Cea Weaver, named director of the Mayor’s Office to Protect Tenants, made the remarks years before joining City Hall, but the posts are now drawing scrutiny as Mamdani pushes an aggressive, tenant-first housing agenda.

“Seize private property!” Weaver wrote in a June 13, 2018 post.

She expanded on that view the following year, posting a longer screed in August 2019 that took aim squarely at homeownership.

“Private property including any kind of ESPECIALLY homeownership is a weapon of white supremacy,” she wrote.

Weaver also urged followers to “Elect more communists” in a December 2017 post tied to the renaming of a Harlem street corner honoring former Rep. Vito Marcantonio, a noted Communist.

During the unrest following the death of George Floyd in 2020, Weaver blasted law enforcement in another post.

“The Police Are Just People The State Sanctions To Murder With Immunity,” she wrote.

Weaver is a member of the Democratic Socialists of America and previously worked as a campaign coordinator for Housing Justice For All. She also served as an adviser to Mamdani’s mayoral campaign and was part of the young progressive circle that helped shape his housing platform.
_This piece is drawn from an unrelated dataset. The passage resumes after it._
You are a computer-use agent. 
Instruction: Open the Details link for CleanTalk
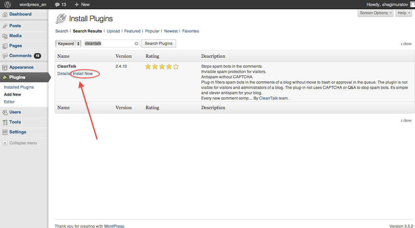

She played a key role in lobbying the Democrat-controlled state Legislature to overhaul New York’s rent stabilization laws in 2019, tightening restrictions on landlords and expanding tenant protections.

Her appointment comes as Mamdani moves quickly to remake city housing policy. He has called for freezing rents on roughly 1 million rent-regulated apartments, a proposal that would require approval from the Rent Guidelines Board.

Some property owners say the rhetoric coming from City Hall reflects a fundamental misunderstanding of how housing gets built and maintained.

“Without landlords how do you build and maintain housing? You think the government is going to do it? Look at NYCHA,” said Humberto Lopes, founder and CEO of the Gotham Housing Alliance.

“You put a system in place to destroy landlords. Why are you s–tting on us?” Lopes added.

Mamdani’s office and Weaver did not immediately respond to requests for comment.

Even as questions swirl around Weaver’s past statements, Mamdani has continued staffing up his housing team. On Sunday, he appointed Dina Levy, a longtime state housing official, as commissioner of Housing Preservation and Development.

Levy previously served as senior vice president of single-family and community development at the state Division of Homes and Community Renewal.

“Levy is an experienced and fearless housing leader, and I know that she will fight to protect tenants and tackle our housing crisis head-on,” Mamdani said while announcing the pick.

Levy said she began her career as a tenant advocate and acknowledged the scale of the challenge ahead.

“I do know the work ahead will be hard,” she said.

HPD is responsible for enforcing the city’s housing maintenance code, including inspecting apartments, bringing cases against landlords in housing court and ordering emergency repairs.

Zohran Mamdani has also signed an executive order launching “Rental Ripoff” hearings across all five boroughs within his first 100 days in office. The order directs HPD, the Department of Buildings, the Mayor’s Office to Protect Tenants and the Department of Consumer and Worker Protection to coordinate the hearings with the newly created Office of Mass Engagement.

“Too many New Yorkers have been forced to pay more for less — living in unsafe, unconscionable, and unaffordable housing,” Mamdani said. “Under my administration, that ends. Today’s executive order is the first step towards giving New Yorkers a voice in addressing the housing crisis that is pricing them out of our city.”

As Mamdani accelerates his tenant-focused agenda, Weaver’s resurfaced posts are likely to fuel debate over whether City Hall’s housing strategy is about reform or something far more radical.